Thursday, July 6, 2017

Worth Reading - July 6, 2017

This week's Worth Reading is a bit brief, I spent most of the last week out of town. I hope this sample still offers something interesting. 

This article from Maclean's takes a look at political extremism and meme culture on the internet. It expresses some ideas I've been rolling around in my head lately. I find its implications interesting and distressing.

Andrew Coyne calls Prime Minister Trudeau's tone-deaf approach and missteps in government

On a related note, Chantal Hebert writes that Trudeau's popularity among Canadians may have more to do with the small standing of his first minister peers

Paul Wells interviews our illustrious Prime Minister on Canada Day

John Michael McGrath argues that the political interference with Metrolinx means that the institution has no purpose


Anonymous said...

The Macleans article references the curious incident I have just read about, a protest and counter protest in Halifax involving aboriginals and so-called ‘Proud Boys’. My first impressions are of a very Father Ted-esque light-hearted demonstration and counter-demonstration.

And also quintessentially Canadian: both sides seemed extremely polite, no voices raised; a curiously standoffish slightly awkward meeting; but odd because normally the confrontation sides are reversed with aboriginals doing the protesting.

But that wasn’t the incident reported/interpreted by the likes of the CBC or the Toronto Star. To them, it was right wing extremists interrupting a native ceremony. Showing disrespect to a native woman from BC shaving off her hair in protest at Cornwallis’s ‘scalp order’ from 250+ years ago? CBC Radio has picked it up with a barely credible piece on the Proud Boys organisation, talking about strange initiation ceremonies and unusual sexual proclivities. Wow, has CBC’s current affairs and comedy departments been combined? As a serious piece of investigative journalism, it never even left the starting blocks.

Now, I have honestly never heard of this group before and, as a rule, I am minded not to like protesters that all dress alike – even black polo shirts are still pushing it and too much of a ‘uniform’ to me. I do have some reservation with their actions:
a. Their use of the Canadian Ensign: do not bring our historic flags or emblems into disrepute at a political protest. Full stop.
b. If you are in the military you are here to defend democracy, not practice it. If you cannot accept limitations on your private life, then it is not the career for you.

My few thought on the broader implications of this incident.
1. The media referred to the aboriginal meeting at the statue as a ceremony, but was it not really a political protest? (Hint: upside down and defaced Canadian flag). If so, then is it not legitimate for a counter protest to take place? The key divider is non-violence: peaceful disagreement is the foundation of our society.

2. Most of the usual suspects in the media immediately started a hatchet job on the credibility of the protesters’ group. Is this to be the standard response when left-wing niceties are transgressed? If it was the IODE holding a ceremony at the Cornwallis statue, for instance, how would the media have viewed an aboriginal counter-protest?
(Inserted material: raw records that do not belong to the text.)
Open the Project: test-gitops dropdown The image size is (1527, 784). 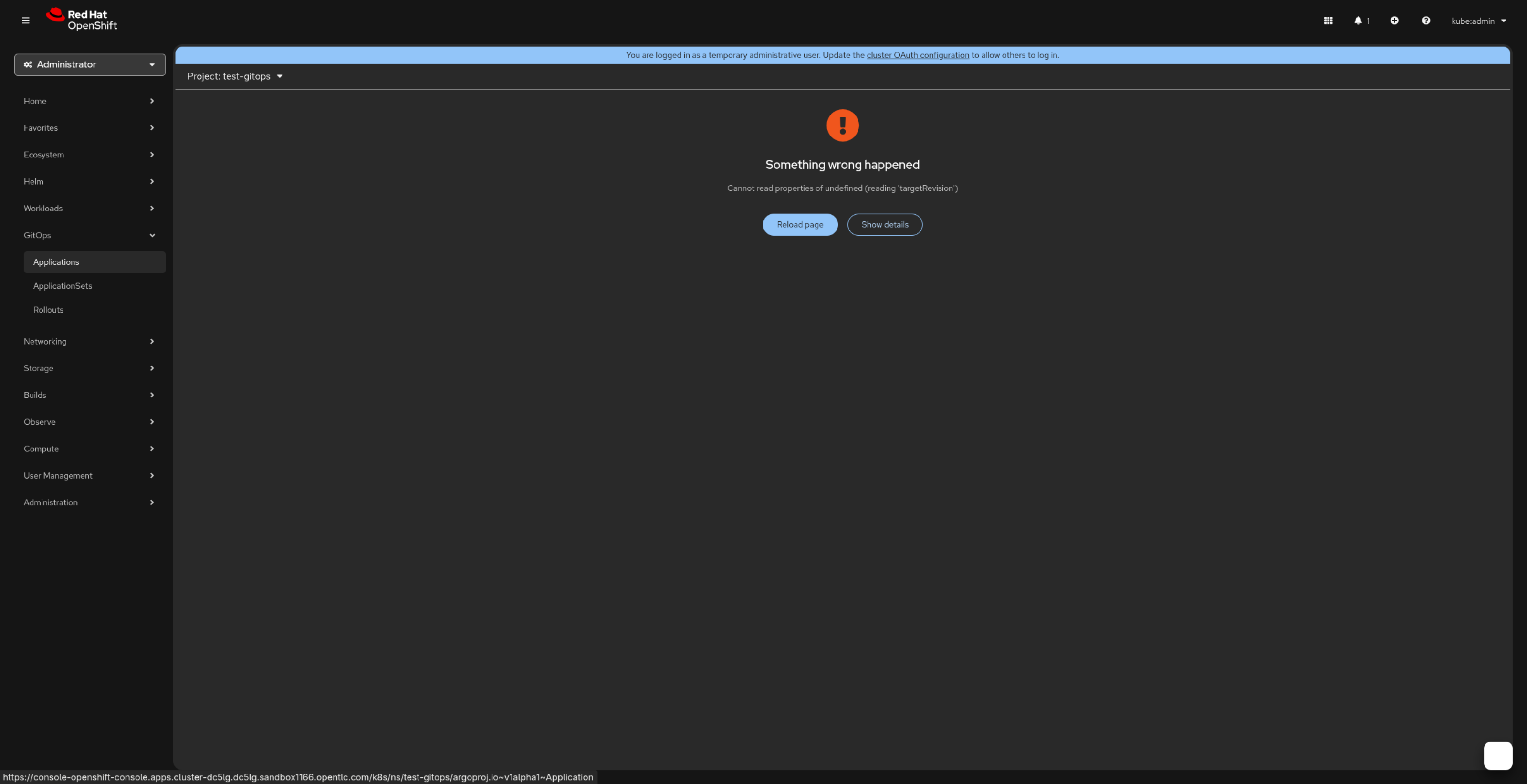[235, 76]
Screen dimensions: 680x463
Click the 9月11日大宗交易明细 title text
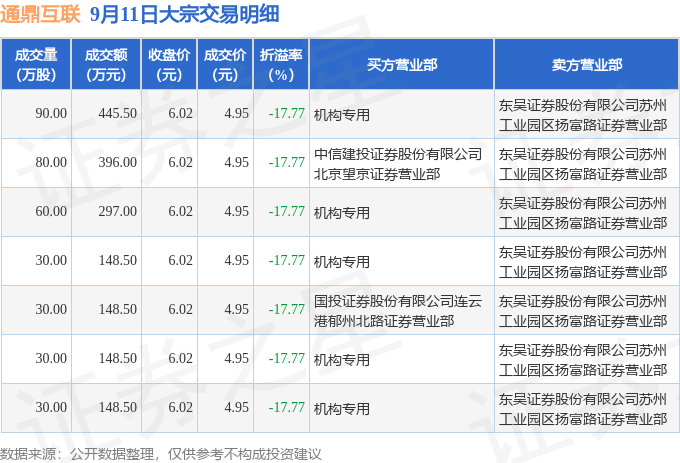(184, 14)
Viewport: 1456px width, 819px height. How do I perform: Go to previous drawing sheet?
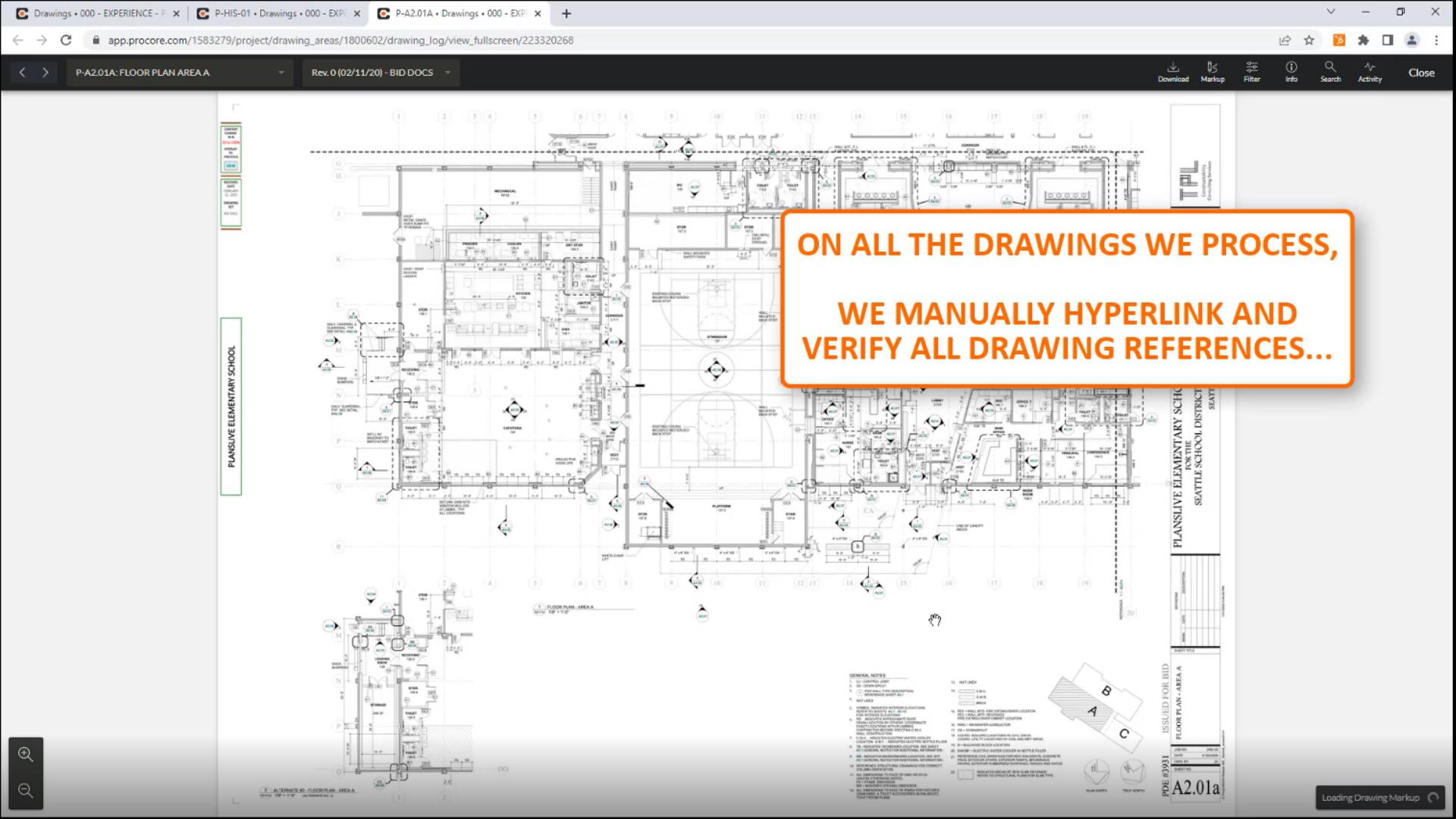[22, 73]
Is there an implicit hierarchy of grievance that the left wing media recognises?

The Washington Post ran a thoughtful article that articulated the increasing divide of left and right in our society. The question is not that it isn’t happening; it is how do we deal with it?

3. Is this the start of what some call ‘blow back’ against aboriginal activism? Many believe we are now seeing the rise (from many groups) of financially incentivised historic grievance. How do we legitimately disagree with this policy? Am I any less a Canadian citizen for not being aboriginal? In some respects, is Canada not becoming an upside down apartheid society - hierarchy of grievance?

Anonymous said...

4. Can anyone really be upset over an event that took place 250+ years ago? If I were to protest outside the Italian Embassy because my ancestors got screwed over by the Romans, is that legitimate? Or is our history being cynically manipulated to suit contemporary political ends? The actions of several centuries ago were in the context of their age, and cannot be rightly judged by early 21st Century standards. Who in the media will say this……(cue tumbleweed)…

That aboriginals were displaced and suffered over centuries is beyond doubt. But this was part a larger historic process that saw, from the early 18th Century, a British (then American) society that was moving rapidly into the modern industrial age encountering peoples that were several millennia behind in development. Was it not historically inevitable that inequalities and disputes would arise?

The result of this 'clash', simply put, is not my fault, it is not your fault and it is not our government’s fault. If there are problems with aboriginal societies, it is we subsidise by keeping many in economically marginal reserves – can full integration into our mainstream society be the solution? Whatever, I suspect money is not the answer.

Who will say that although Canada has some issues, compared to just about every other country in the world, it is probably the best place in which to live? I hazard that an aboriginal in Canada has a significant better standard of living than their counterparts in, say, Russia, Brazil or Papua New Guinea.

5. What are the larger implications of these disagreements for Canada as a cohesive society? We are continually told that diversity is our strength, but how do we deal with issues that diversity gives rise to? Ignoring the problem or delegitimising those expressing views counter to the (left wing) establishment is not a good solution.

Orange Tory – we face challenges, how do we meet them and stay as a happy, cohesive society with justice for all?